**THE DATA:**
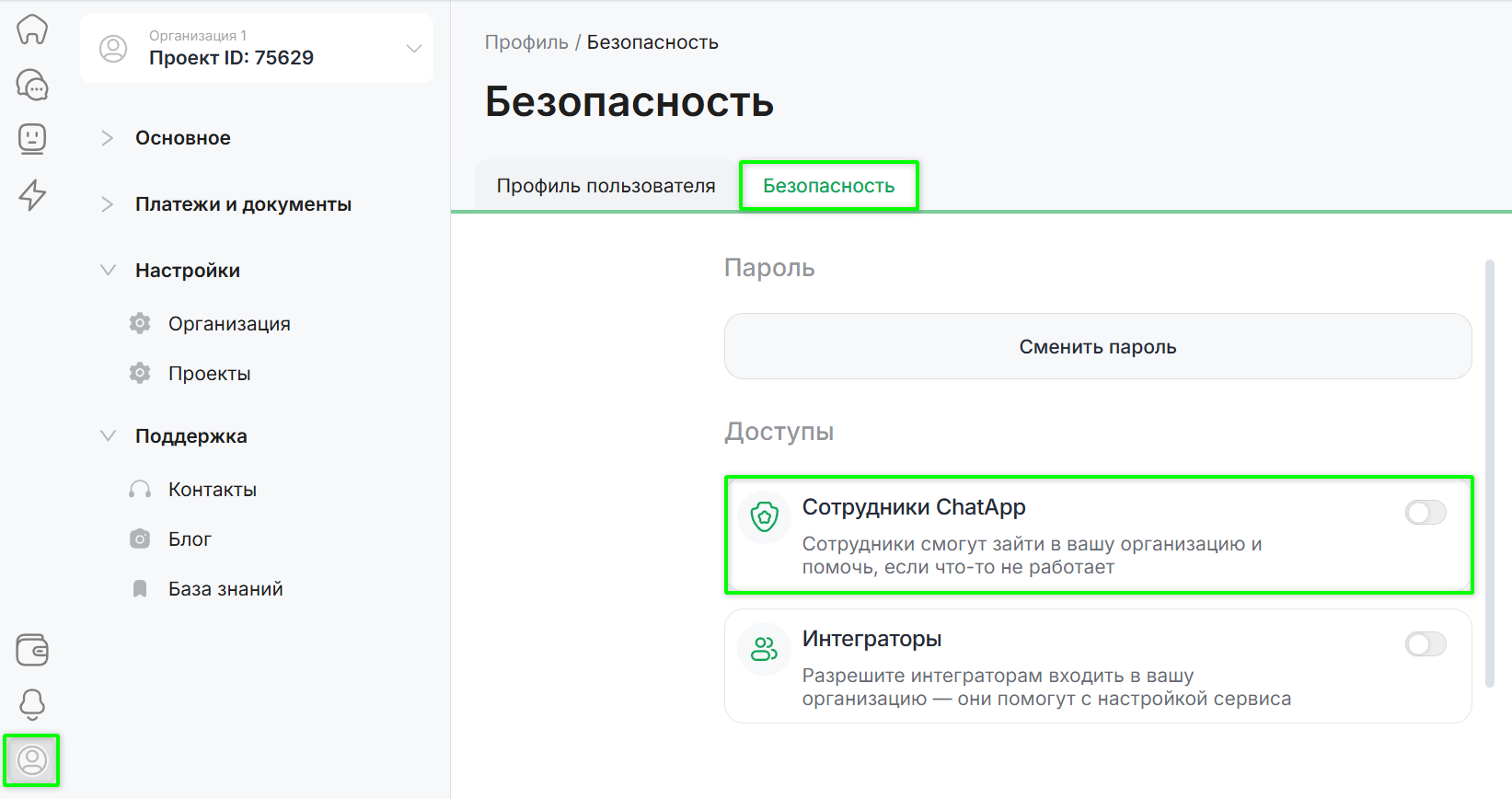Click the bot face icon
The height and width of the screenshot is (799, 1512).
32,139
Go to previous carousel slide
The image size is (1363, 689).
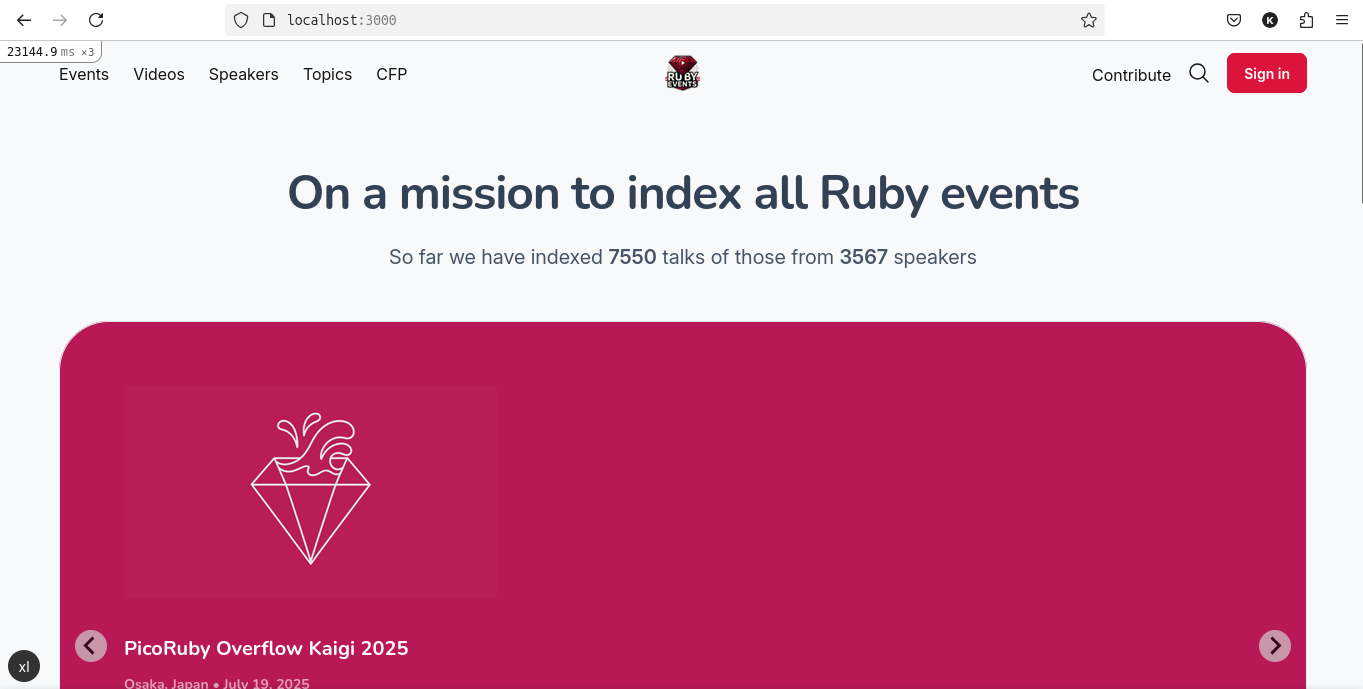click(91, 646)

**TASK PROMPT:** To answer, repeat exactly the lines from the line containing "Go to previous carousel slide" through the last line of the data above, leaving out all pictures.

**RESPONSE:**
Go to previous carousel slide
The image size is (1363, 689).
click(91, 646)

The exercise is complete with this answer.